I feel the need to make this distinction because mainstream workout culture skeeves me the fuck out. Chiseling yourself into a sculpture is a fundamentally selfish pursuit, in my humble opinion. Doesn’t do much for anybody around you, except to possibly make them feel inadequate for not looking like a highly vascular turkey roast. I think what’s at issue here is a fundamental disagreement on the nature of toughness. Reactionary thought holds that what is best in life is to transform ourselves into unfuckwithable ubermensches who need nothing they can’t take by force. I think that’s absolute dogshit. Aestheticizing social alienation is not a good look, but it is a great way to sell protein powder.

The Colonnade
So considering all of this, I must be a tough people, right? Right??? Well, here’s where false consciousness can throw you a curve. Our ability to endure the physical and psychological hardship of working class existence is admirable. I daresay it may even be worth celebrating with a Hamm’s or two. But overidentification with your ability to adapt to the harshness carries with it the distinct risk of making a virtue out of suffering. The Protestant work ethic will turn you servile if you let it. You go to bed an idealistic 20-something, out there doin’ it for the youth — come to wake up next morning aged 39 with mild gingivitis, permanent sleep circles, and the confused notion that what makes you a respectable person is your boundless capacity for thankless suffering.

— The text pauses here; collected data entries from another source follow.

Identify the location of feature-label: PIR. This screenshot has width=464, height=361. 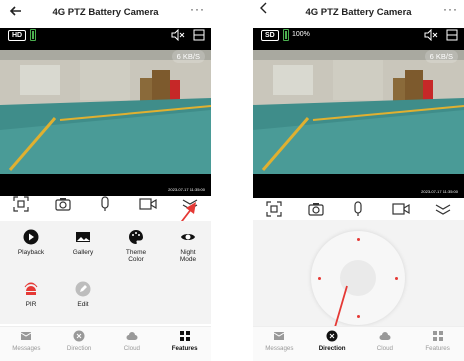
(31, 304).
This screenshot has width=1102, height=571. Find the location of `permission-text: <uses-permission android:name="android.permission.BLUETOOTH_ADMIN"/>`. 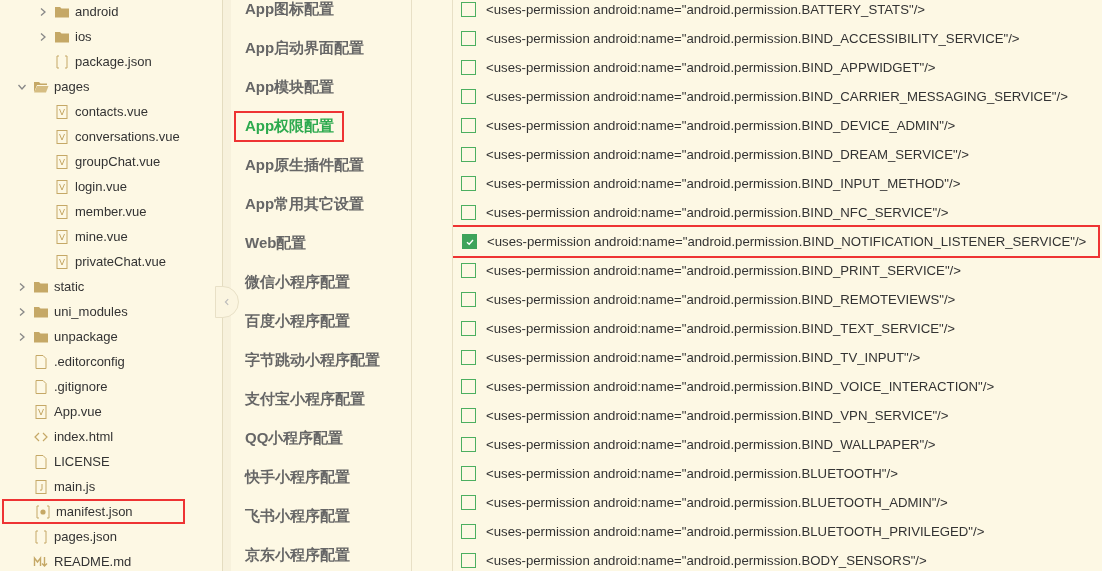

permission-text: <uses-permission android:name="android.permission.BLUETOOTH_ADMIN"/> is located at coordinates (717, 502).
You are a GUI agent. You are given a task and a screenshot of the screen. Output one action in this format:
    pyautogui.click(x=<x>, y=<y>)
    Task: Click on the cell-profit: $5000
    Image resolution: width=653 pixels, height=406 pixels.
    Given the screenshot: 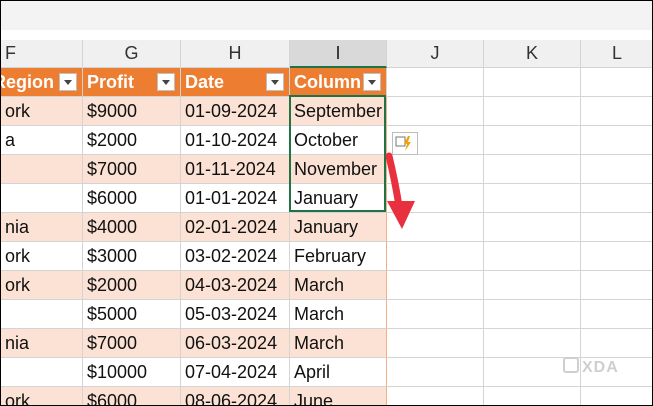 What is the action you would take?
    pyautogui.click(x=132, y=314)
    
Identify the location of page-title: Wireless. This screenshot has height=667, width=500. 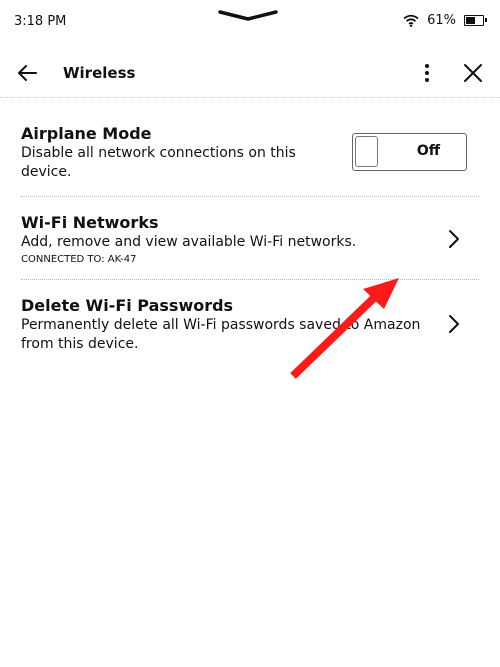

If “toughness” means anything, I have to believe it’s the ability to be sturdy when others in your life need someone to lean on. It’s the recognition that, whatever you’re doing, you aren’t doing it alone. The stronger your cohort is, the more flexibility you retain when shit gets hectic. I believe the physicists will back me on this. If you sidestep the aesthetic preening, strength training can enhance your physical coordination and psychological fortitude. I lift weights to feel out the flexible boundaries of the corpse chariot in which my consciousness has been unceremoniously installed. I’m really in this thing, so I better make the most of it.

So my questions to those about to lift are as follows:
Does your routine rise above the crude onanism of self-domination?
Are you building a pillar or a statue?